### [EXCERPT PROVIDED]

• • • •

The Tacoma City Council met in closed session August 23, 2017 to discuss the city’s proposed Broadway Local Improvement District (“LID”) assessments, but ultimately concluded they needed more information before making a decision. They decided to table the discussion until next week’s regular City Council meeting.
In light of the pendency of the Council’s decision, it seems like a good time to review a recent case involving an LID in the City of Napavine, which refers to another illustrative case from 2014.
Last Tuesday, August 22, 2017, Division 2 of the Washington Court of Appeals handed down an LID decision in a case called Hamilton Corner I, LLC v. City of Napavine. The dispute in that case arose from an LID created to expand the City of Napavine’s water system to the Rush Road area to promote development. The scope of work consisted of constructing water mains, installing fire hydrants, and equipping the recently drilled Well 6 with the connective infrastructure necessary to provide potable water to the people living in the LID. As explained here, in order for an LID to be valid, the work must benefit the properties paying the assessments, the assessments must be proportional to the benefits to each property, and an assessment cannot exceed the benefit.
As might be expected, some of the property owners in the Rush Road LID opposed their assessments, raising arguments about how much benefit their respective properties would enjoy as a result of the new water mains and, particularly, how much benefit they would receive as a result of the temporary dysfunction of Well 6.

• • • •

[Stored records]

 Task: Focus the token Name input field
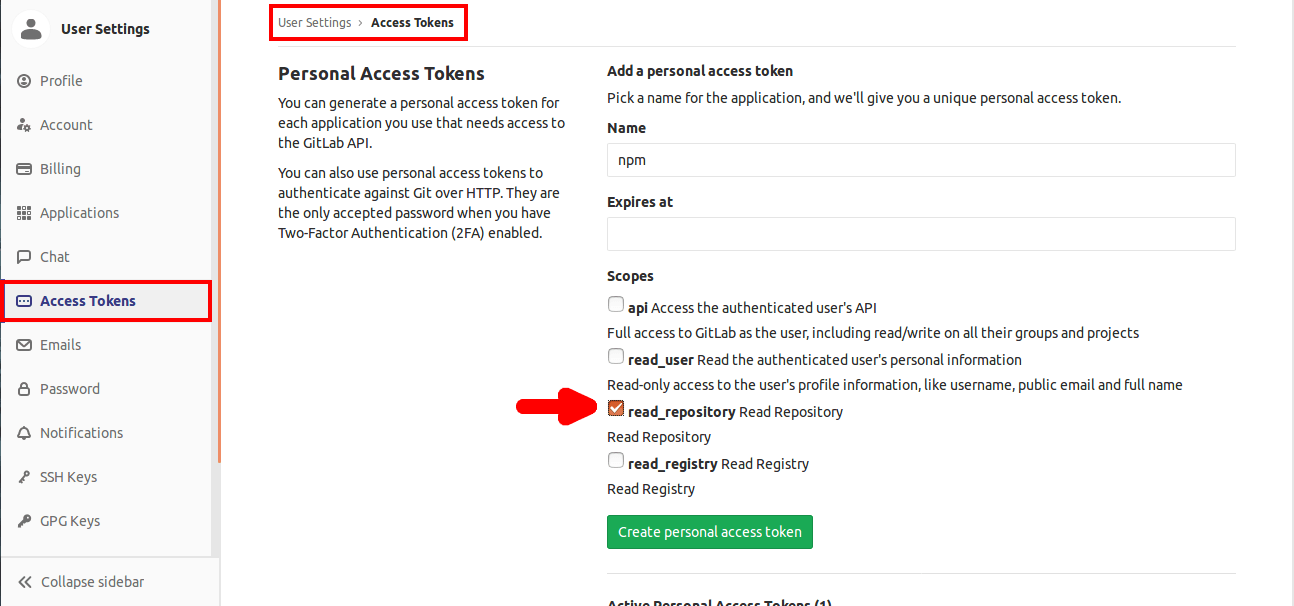tap(920, 160)
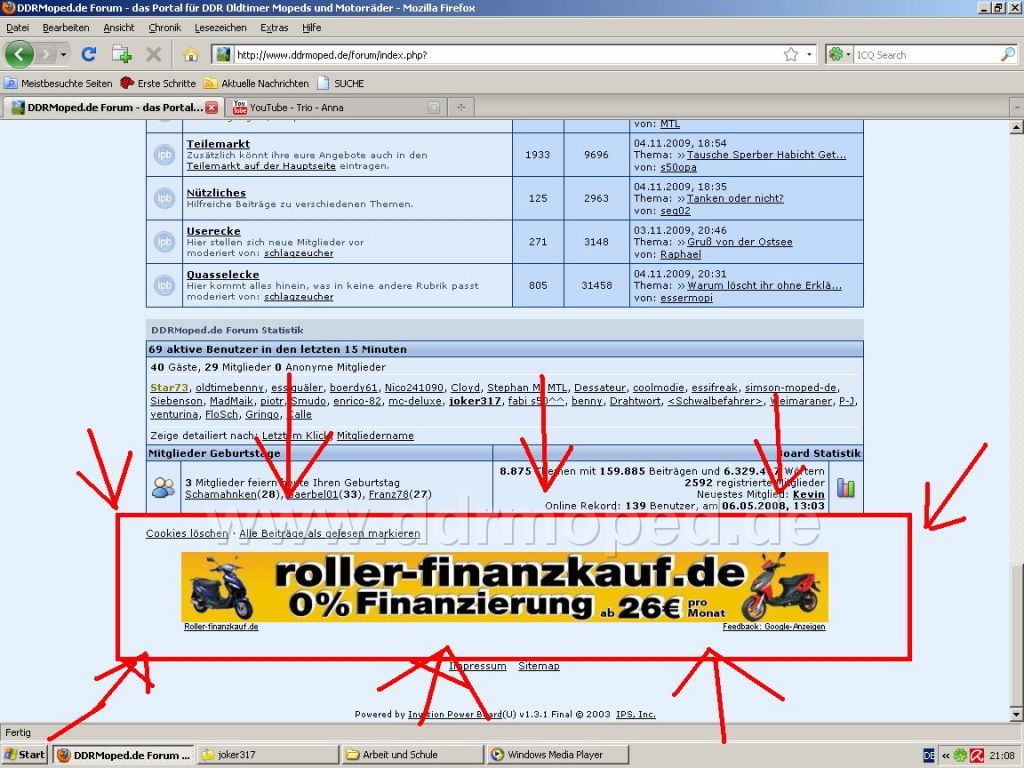This screenshot has height=768, width=1024.
Task: Open Windows Media Player from the taskbar
Action: click(x=555, y=755)
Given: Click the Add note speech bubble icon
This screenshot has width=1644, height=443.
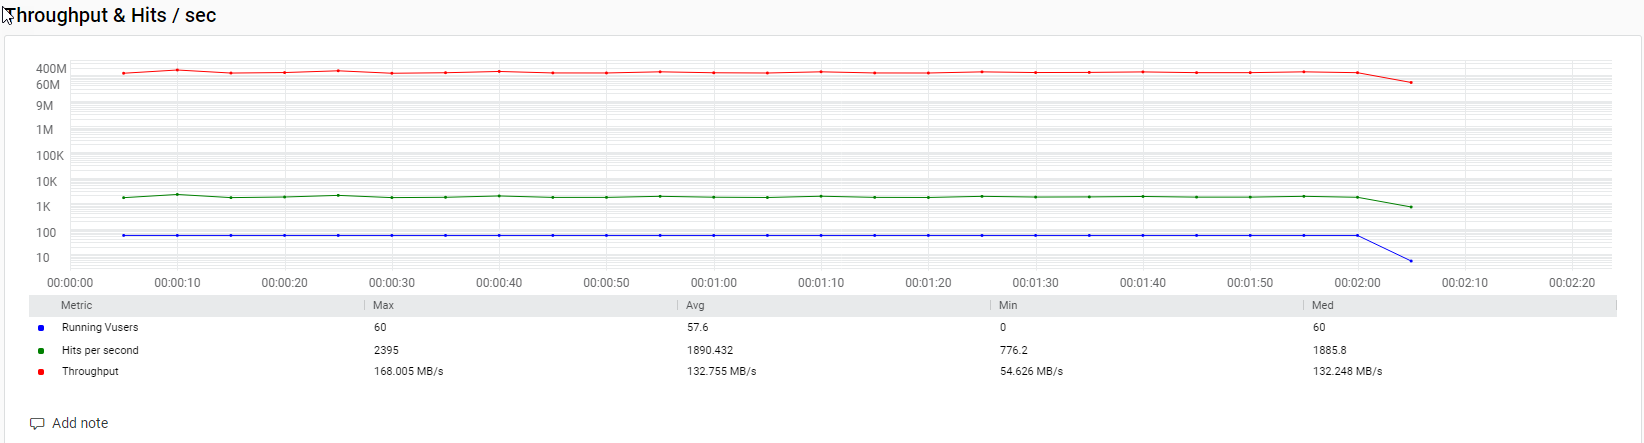Looking at the screenshot, I should point(37,423).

• • • •

### [EXERCISE INSTRUCTIONS]
(1) Return the passage of the LID article starting with "The Tacoma City" and going on through "City Council meeting.", word for word.
(2) Condense the paragraph of the LID article that begins "Last Tuesday, August 22, 2017" into a bulleted list that keeps its main facts.

### [EXERCISE ANSWERS]
(1)
The Tacoma City Council met in closed session August 23, 2017 to discuss the city’s proposed Broadway Local Improvement District (“LID”) assessments, but ultimately concluded they needed more information before making a decision. They decided to table the discussion until next week’s regular City Council meeting.

(2)
- On August 22, 2017, Division 2 of the Washington Court of Appeals decided Hamilton Corner I, LLC v. City of Napavine.
- The dispute came from an LID created to extend Napavine's water system to the Rush Road area to promote development.
- The work included building water mains, installing fire hydrants, and equipping the newly drilled Well 6 with the infrastructure needed to supply potable water to people in the LID.
- For an LID to be valid:
  - the work must benefit the properties paying the assessments;
  - assessments must be proportional to each property's benefit;
  - no assessment may exceed the benefit.